O valor de mercado da Cultura
A cultura tem valor de mercado! Caso contrário andaríamos nus, a Apple não teria passado da invenção do rato, os conversíveis não passariam de uma ideia estúpida, os prédios seriam todos iguais e os engenheiros umas crianças de encaixar legos, porque a arquitetura não existiria, e a Europa em si também não, Madrid, Barcelona, Roma, Paris, Berlim, Londres, até Moscovo, não passariam de referências históricas, se alguma vez o tivessem sido. Se a Cultura não tivesse valor de mercado o mercado em si não existiria. O primeiro ativo do mercado, pós vassalagem senhorial, no mundo ocidental, foi a Cultura. Hoje poucos, principalmente nos países mais incultos, onde menos contacto se tem com ela (como em Portugal), olham para ela como uma perspetiva de investimento. É infeliz, porque sem a Cultura, nem vinho beberíamos, e o vinho é uma coisa ancestral, mas não tanto como a língua, a pintura, a imagem, a escultura e a arquitetura, juntamente com o teatro e as danças.
Os refrigerantes que consumimos hoje são fruto da Cultura, e alguns tornaram-se em multinacionais valiosíssimas no mercado e com milhões de funcionários no mundo inteiro. Porquê? Ora, porque todos vimos televisão, herdeira da linguagem cinematográfica, afeta à fotografia, mestre da arte de contágio do áudio e dos ritmos musicais através das dinâmicas da linguagem. Pois, embora se olhe para a televisão como um meio de entretenimento onde se pensa que os conteúdos têm de ser de oferta redutora, pobre, mal trabalhada e estandardizada, os módulos de entretenimento só funcionam quando o áudio é percetível, porque temos tendência a fazer diversas coisas enquanto ouvimos televisão, e ouvimos mais do que vemos. Por outro lado, apesar de a indústria de canal aberto estar cada vez mais a investir, pelo menos em maioria, em conteúdos de entretenimento, na sua soma, no mundo inteiro, nada consegue ter mais audiências do que, imagine-se, as séries de televisão. Onde há, por espanto, com maior e menor qualidade, atores, realizadores, fotógrafos, escritores, cenógrafos, enfim, Cultura e Arte. Uma indústria que se autossustenta e que, quando não o faz por si mesma, é alvo de investimento com retorno por parte de patrocinadores mundiais, que vêm as suas receitas inflacionadas, ou seja, valor económico.
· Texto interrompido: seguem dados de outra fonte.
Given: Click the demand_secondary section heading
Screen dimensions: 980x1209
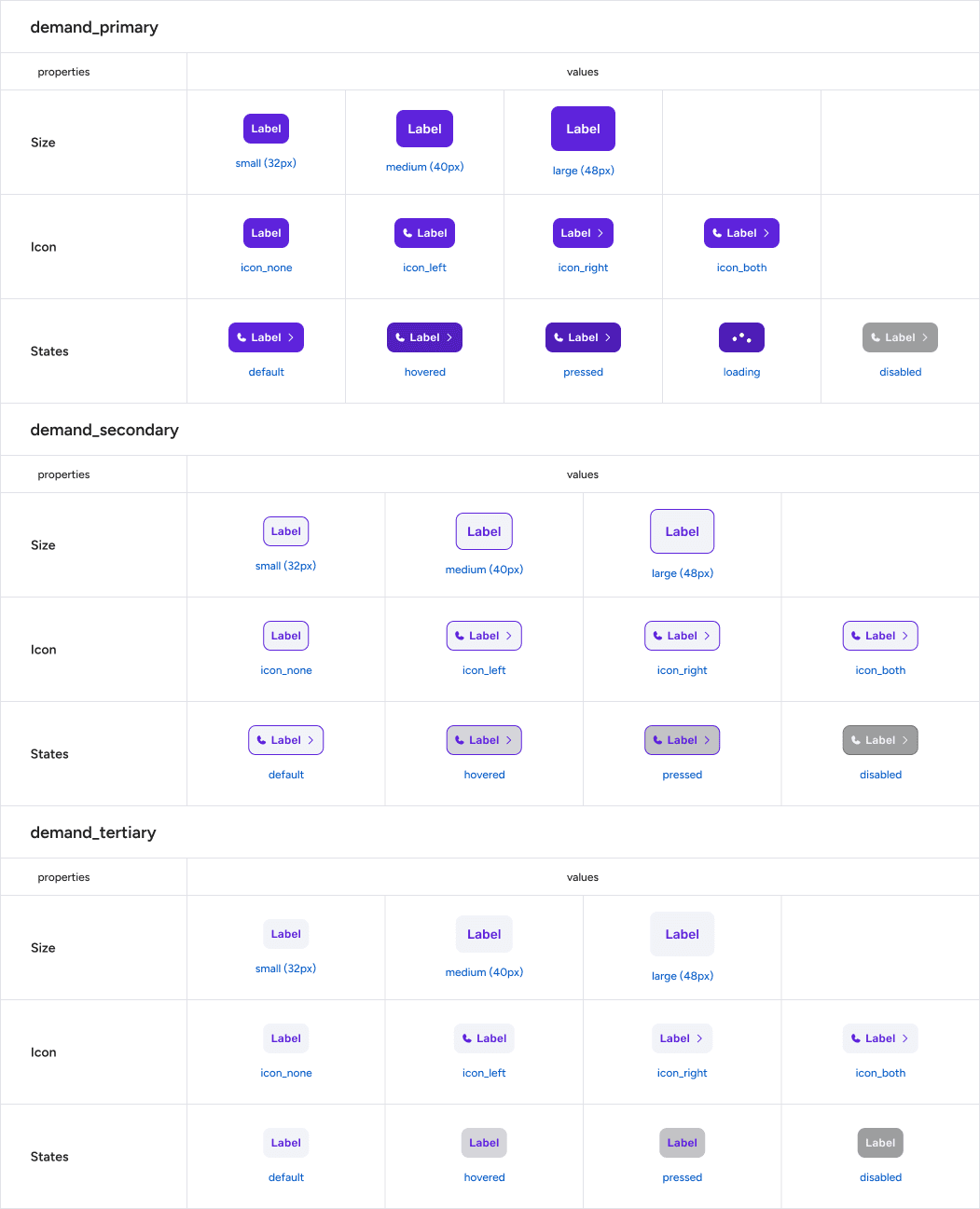Looking at the screenshot, I should 104,430.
Mas, diretamente, a Cultura tem valor? Tem, a única chatice é que é incalculável. Mas resistente e persistente por milénios. Além de alimentar a coesão de Estados e Governos. Pois bem, desinvestir na Cultura, e pior, na Educação para a Cultura, incluindo as Artes, é a atitude mais nociva em qualquer administração. A unificação de qualquer país só se faz através da partilha de Identidade, que se constrói através desse investimento cultural e artístico, mas também pela resistência à aculturação. Sem isso, não deixam alternativa a ninguém se não a desagregação, desmotivação e alineação. A Cultura tem valor porque o número de espectadores de todas as peças de teatro e o valor dos seus bilhetes juntamente com as horas investidas na fruição desses espetáculos é superior à soma de qualquer outra atividade praticada fora do âmbito cultural desde a existência da humanidade. Talvez só o sono o supere, mas os sonhos são um poço sem fundo de mundos imaginários, concebíveis apenas na Arte. Se somarmos a isso os livros e horas de leitura, os filmes, as visitas aos museus, as pesquisas de internet incidentes em conteúdos culturais, as horas de conversa no café, e o café consumido enquanto se lê, se escreve, se joga, brinca e vê um filme, não há ramo com mais garantias de retorno do que a cultura.
Tirem-nos isso e simplesmente, nada mais nos têm para oferecer. Sem a Cultura nem haveria mercado livre. Porque foi a Cultura que o libertou, e nos tem libertado através dos séculos.